Marta Gomes, Margarita Oliveira e Elizabete Luís de Nazaré são professoras portuguesas. Através dos seus testemunhos relativos à colaboração no projeto Escola +, Fase II, em São Tomé e Príncipe, ficamos a conhecer um pouco mais sobre este projeto.

“Foi muito gratificante ter integrado este projeto porque percebi, de forma muito mais clara, que é possível sonhar e concretizar! O Projeto Escola + aposta na Educação e, com isso, aposta no futuro! Num futuro que se quer mais equitativo, mais justo! A prioridade é dotar os jovens de ferramentas com as quais sejam capazes de transformar as suas vidas! Os professores são-tomenses são a chave de todo o processo e por isso em conjunto se trabalha de forma árdua e diária, para operacionalizar uma mudança educativa que permita aos jovens são-tomenses estar em pé de igualdade com outros jovens, naqueles que são os desafios do século XXI. Trabalhar neste projeto é nunca baixar os braços, é continuar a ter ideias e energia para fazer mais e melhor! Trabalhar neste projeto foi uma experiência de vida singular!", Marta Gomes.

“Depois de mais de 20 anos de docência em Portugal, com uma situação profissional estável, decidi agarrar a oportunidade de poder dar o meu contributo num projeto de cooperação para o desenvolvimento, algo que desde há muito sentia vontade de fazer!
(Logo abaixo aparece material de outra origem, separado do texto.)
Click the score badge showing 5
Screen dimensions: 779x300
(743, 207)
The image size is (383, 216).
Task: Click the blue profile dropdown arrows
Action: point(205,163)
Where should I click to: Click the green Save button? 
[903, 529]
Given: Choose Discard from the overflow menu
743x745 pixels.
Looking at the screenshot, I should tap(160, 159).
Esse projeto foi o Escola +, onde encontrei uma equipa acolhedora, composta por profissionais competentes, empenhados em fazer um trabalho de qualidade. Nesta breve experiência de nove meses, pude constatar que o Escola + tem um papel basilar na formação dos professores, contribuindo decisivamente para o alargamento e reforço das suas competências científicas e pedagógicas. É um projeto respeitado pela população em geral, e bem aceite pelos professores locais. A satisfação pessoal e profissional que senti, tornaram a minha passagem por São Tomé e Príncipe, e pelo projeto Escola +, uma experiência ímpar que voltaria a repetir!”, Margarita Oliveira.
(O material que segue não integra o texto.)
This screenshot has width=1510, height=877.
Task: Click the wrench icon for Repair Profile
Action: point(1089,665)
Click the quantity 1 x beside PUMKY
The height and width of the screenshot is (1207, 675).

“A minha participação em ambas as fases do projeto Escola + tem sido uma experiência singular que tem permitido um crescimento profissional e pessoal únicos, difíceis de construir com estas características noutro contexto. O encontro e o relacionamento com pessoas de outra cultura, com uma mundividência diferente, mas igualmente válida, têm-se revelado um desafio constante, mas também têm proporcionado um crescimento interior, possibilitando desmistificar e construir o verdadeiro sentido do que significa ser agente da cooperação no âmbito da educação. Possibilitar a capacitação dos professores em termos científicos e pedagógicas, promover a assimilação da noção de responsabilidade social dos docentes, participar no desenvolvimento do processo de ensino e aprendizagem e na formação dos jovens e futuros cidadãos de um país tem sido tanto o motor, como a recompensa desta caminhada que se vai fazendo todos os dias, com avanços e recuos, mas sempre com a certeza de que é uma iniciativa válida e significativa, que influenciou (e influenciará) o rumo do país.”, Elizabete Luís de Nazaré.
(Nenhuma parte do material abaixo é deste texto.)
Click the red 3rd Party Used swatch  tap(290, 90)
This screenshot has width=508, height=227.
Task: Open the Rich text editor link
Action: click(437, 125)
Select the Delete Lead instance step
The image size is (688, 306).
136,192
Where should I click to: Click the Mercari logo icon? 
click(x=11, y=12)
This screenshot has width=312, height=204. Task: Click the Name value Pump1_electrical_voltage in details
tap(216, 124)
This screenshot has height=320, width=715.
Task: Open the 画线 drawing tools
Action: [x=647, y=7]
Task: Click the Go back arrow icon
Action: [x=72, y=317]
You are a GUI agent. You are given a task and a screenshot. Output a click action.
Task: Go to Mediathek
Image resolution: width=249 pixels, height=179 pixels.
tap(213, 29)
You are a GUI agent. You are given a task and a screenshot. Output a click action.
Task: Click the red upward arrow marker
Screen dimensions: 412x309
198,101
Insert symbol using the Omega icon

Em São Tomé e Príncipe, a intervenção do IMVF no setor da Educação remonta a 2009, encontrando-se numa segunda fase. O projeto Escola +, Fase II teve início em setembro de 2013 e estender-se-á até agosto de 2017. Apresentado como Projeto Bandeira no Programa Indicativo de Cooperação Portugal (PIC) – São Tomé e Príncipe 2012-2015, este projeto inseriu-se no eixo estratégico “Desenvolvimento Sustentável e Luta Contra a Pobreza” e na área de intervenção “Educação e Serviços Sociais Básicos”, procurando, em particular, contribuir para a melhoria do ensino secundário.

Este projeto é implementado pelo IMVF em estreita parceira com Ministério da Educação, Cultura, Ciência e Comunicação (MECCC) e financiado pelo Camões - Instituto da Cooperação e da Língua, I.P. Saiba mais sobre o projeto aqui.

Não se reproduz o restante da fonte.